Четвертая партия показала это как нельзя лучше и стала для меня еще одним тяжелым разочарованием. Я упустил одну хорошую возможность для атаки, но сохранял явное преимущество вплоть до эндшпиля, когда компьютер, совершив серию непредвиденных мною маневров, добился ничьей. И сегодня, анализируя позицию после 36-го хода, я не могу поверить, что не сумел ее выиграть, — более того, эта позиция, вероятно, даже не является объективно вы­игранной. В окончании с двумя ладьями и конем у каждой стороны все складывалось в мою пользу: черные фигуры, включая короля, были более активны, пешки противника — изолированы и уязвимы. По моим прикидкам, играя с очень сильным гроссмейстером, я одержал бы победу в четырех из пяти партий.

Создавалось впечатление, будто Deep Blue специально манил меня близкой победой, в то время как сам реализовывал план ничьей. Материал на доске постепенно редел, и из-за усталости расчеты давались мне все тяжелее. Победа, которая, как я был уверен, ждала за углом, так за углом и оставалась. Комментаторы и, позже, аналитики удивлялись не меньше меня и пытались найти в моей игре ошибки, позволившие Deep Blue соскочить с крючка в эндшпиле. Но, хотя я играл небезупречно, по всей видимости, выигрыша здесь попросту не было. Любой сильный игрок может объяснить, почему позиция черных однозначно лучше, но даже гроссмейстеры с мощными шахматными движками не в состоянии указать путь к победе. Так закончился еще один изнуряющий и деморализующий поединок с машиной.

--------------------

- [Условия заданий]:
1. Соответствуют ли отрывку о четвертой партии с Deep Blue утверждения (а), (б) и (в)? На каждое ответьте «да» или «нет» и приведите решающие слова отрывка точной цитатой.
(а) В четвертой партии компьютер добился ничьей в эндшпиле.
(б) В окончании у каждой стороны было по две ладьи и слону.
(в) Гроссмейстеры с мощными шахматными движками нашли путь к победе в этой позиции.
2. Перепишите без изменений часть отрывка о четвертой партии с Deep Blue между словами «Создавалось впечатление, будто» и «поединок с машиной.» включительно.
Данные в этом упражнении не нужны.

- [Данные упражнения]:

--------------------

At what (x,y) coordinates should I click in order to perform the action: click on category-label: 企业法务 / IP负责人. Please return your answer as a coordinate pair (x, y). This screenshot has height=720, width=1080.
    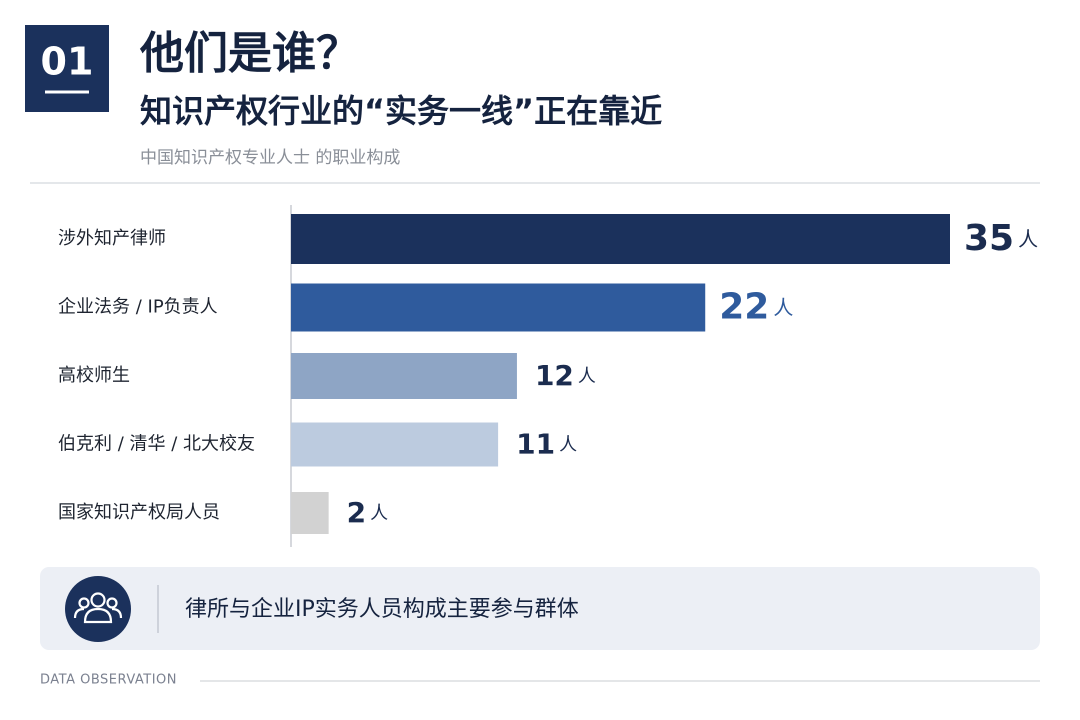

--------------------

- [Ваши ответы]:
1.
(а) Да: «когда компьютер, совершив серию непредвиденных мною маневров, добился ничьей».
(б) Нет: «В окончании с двумя ладьями и конем у каждой стороны».
(в) Нет: «даже гроссмейстеры с мощными шахматными движками не в состоянии указать путь к победе».

2.
Создавалось впечатление, будто Deep Blue специально манил меня близкой победой, в то время как сам реализовывал план ничьей. Материал на доске постепенно редел, и из-за усталости расчеты давались мне все тяжелее. Победа, которая, как я был уверен, ждала за углом, так за углом и оставалась. Комментаторы и, позже, аналитики удивлялись не меньше меня и пытались найти в моей игре ошибки, позволившие Deep Blue соскочить с крючка в эндшпиле. Но, хотя я играл небезупречно, по всей видимости, выигрыша здесь попросту не было. Любой сильный игрок может объяснить, почему позиция черных однозначно лучше, но даже гроссмейстеры с мощными шахматными движками не в состоянии указать путь к победе. Так закончился еще один изнуряющий и деморализующий поединок с машиной.